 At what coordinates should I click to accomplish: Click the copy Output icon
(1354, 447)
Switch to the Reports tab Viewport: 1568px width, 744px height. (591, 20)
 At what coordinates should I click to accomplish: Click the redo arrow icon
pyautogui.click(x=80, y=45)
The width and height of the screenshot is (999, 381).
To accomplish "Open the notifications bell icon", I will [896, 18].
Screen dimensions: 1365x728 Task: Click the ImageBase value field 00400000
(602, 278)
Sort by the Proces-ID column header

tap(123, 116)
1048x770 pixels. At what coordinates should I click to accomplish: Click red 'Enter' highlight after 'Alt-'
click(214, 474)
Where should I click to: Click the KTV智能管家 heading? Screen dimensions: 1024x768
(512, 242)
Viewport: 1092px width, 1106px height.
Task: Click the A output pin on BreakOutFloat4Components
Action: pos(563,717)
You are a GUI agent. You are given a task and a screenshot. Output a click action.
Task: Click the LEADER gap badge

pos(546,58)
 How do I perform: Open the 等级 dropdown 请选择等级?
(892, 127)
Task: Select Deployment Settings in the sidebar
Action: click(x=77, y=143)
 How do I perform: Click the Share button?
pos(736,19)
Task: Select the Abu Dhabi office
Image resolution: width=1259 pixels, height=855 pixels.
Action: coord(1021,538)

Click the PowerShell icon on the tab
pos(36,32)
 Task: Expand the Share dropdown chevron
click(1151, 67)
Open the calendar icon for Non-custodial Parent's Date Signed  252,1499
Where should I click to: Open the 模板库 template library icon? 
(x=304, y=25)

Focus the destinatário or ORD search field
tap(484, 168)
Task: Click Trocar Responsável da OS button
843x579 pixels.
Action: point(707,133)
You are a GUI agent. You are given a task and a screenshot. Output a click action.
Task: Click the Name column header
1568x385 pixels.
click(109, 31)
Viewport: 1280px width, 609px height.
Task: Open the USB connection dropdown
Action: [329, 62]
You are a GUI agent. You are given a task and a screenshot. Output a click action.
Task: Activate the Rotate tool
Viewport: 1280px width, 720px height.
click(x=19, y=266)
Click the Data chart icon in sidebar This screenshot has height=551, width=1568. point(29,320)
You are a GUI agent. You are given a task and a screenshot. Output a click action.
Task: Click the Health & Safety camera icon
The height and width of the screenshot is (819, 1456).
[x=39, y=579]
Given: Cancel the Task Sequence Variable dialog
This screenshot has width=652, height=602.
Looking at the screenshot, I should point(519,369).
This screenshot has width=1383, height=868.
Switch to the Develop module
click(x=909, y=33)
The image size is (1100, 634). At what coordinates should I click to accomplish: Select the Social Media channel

============

WORK TO BE COMPLETED
Go through all the rows above and swap every "icon" for "symbol", leaving everything else unchanged.

REPLY
 At what coordinates should I click to accomplish: Click the copy Output symbol
(1354, 447)
Switch to the Reports tab Viewport: 1568px width, 744px height. (591, 20)
 At what coordinates should I click to accomplish: Click the redo arrow symbol
pyautogui.click(x=80, y=45)
The width and height of the screenshot is (999, 381).
To accomplish "Open the notifications bell symbol", I will [896, 18].
Screen dimensions: 1365x728 Task: Click the ImageBase value field 00400000
(602, 278)
Sort by the Proces-ID column header

tap(123, 116)
1048x770 pixels. At what coordinates should I click to accomplish: Click red 'Enter' highlight after 'Alt-'
click(214, 474)
Where should I click to: Click the KTV智能管家 heading? Screen dimensions: 1024x768
(512, 242)
Viewport: 1092px width, 1106px height.
Task: Click the A output pin on BreakOutFloat4Components
Action: pos(563,717)
You are a GUI agent. You are given a task and a screenshot. Output a click action.
Task: Click the LEADER gap badge

pos(546,58)
 How do I perform: Open the 等级 dropdown 请选择等级?
(892, 127)
Task: Select Deployment Settings in the sidebar
Action: click(x=77, y=143)
 How do I perform: Click the Share button?
pos(736,19)
Task: Select the Abu Dhabi office
Image resolution: width=1259 pixels, height=855 pixels.
Action: coord(1021,538)

Click the PowerShell symbol on the tab
pos(36,32)
 Task: Expand the Share dropdown chevron
click(1151, 67)
Open the calendar symbol for Non-custodial Parent's Date Signed  252,1499
Where should I click to: Open the 模板库 template library symbol? 
(x=304, y=25)

Focus the destinatário or ORD search field
tap(484, 168)
Task: Click Trocar Responsável da OS button
843x579 pixels.
Action: point(707,133)
You are a GUI agent. You are given a task and a screenshot. Output a click action.
Task: Click the Name column header
1568x385 pixels.
click(109, 31)
Viewport: 1280px width, 609px height.
Task: Open the USB connection dropdown
Action: [329, 62]
You are a GUI agent. You are given a task and a screenshot. Output a click action.
Task: Activate the Rotate tool
Viewport: 1280px width, 720px height.
click(x=19, y=266)
Click the Data chart symbol in sidebar This screenshot has height=551, width=1568. point(29,320)
You are a GUI agent. You are given a task and a screenshot. Output a click action.
Task: Click the Health & Safety camera symbol
The height and width of the screenshot is (819, 1456).
[x=39, y=579]
Given: Cancel the Task Sequence Variable dialog
This screenshot has width=652, height=602.
Looking at the screenshot, I should point(519,369).
This screenshot has width=1383, height=868.
Switch to the Develop module
click(x=909, y=33)
The image size is (1100, 634). At what coordinates should I click to accomplish: Select the Social Media channel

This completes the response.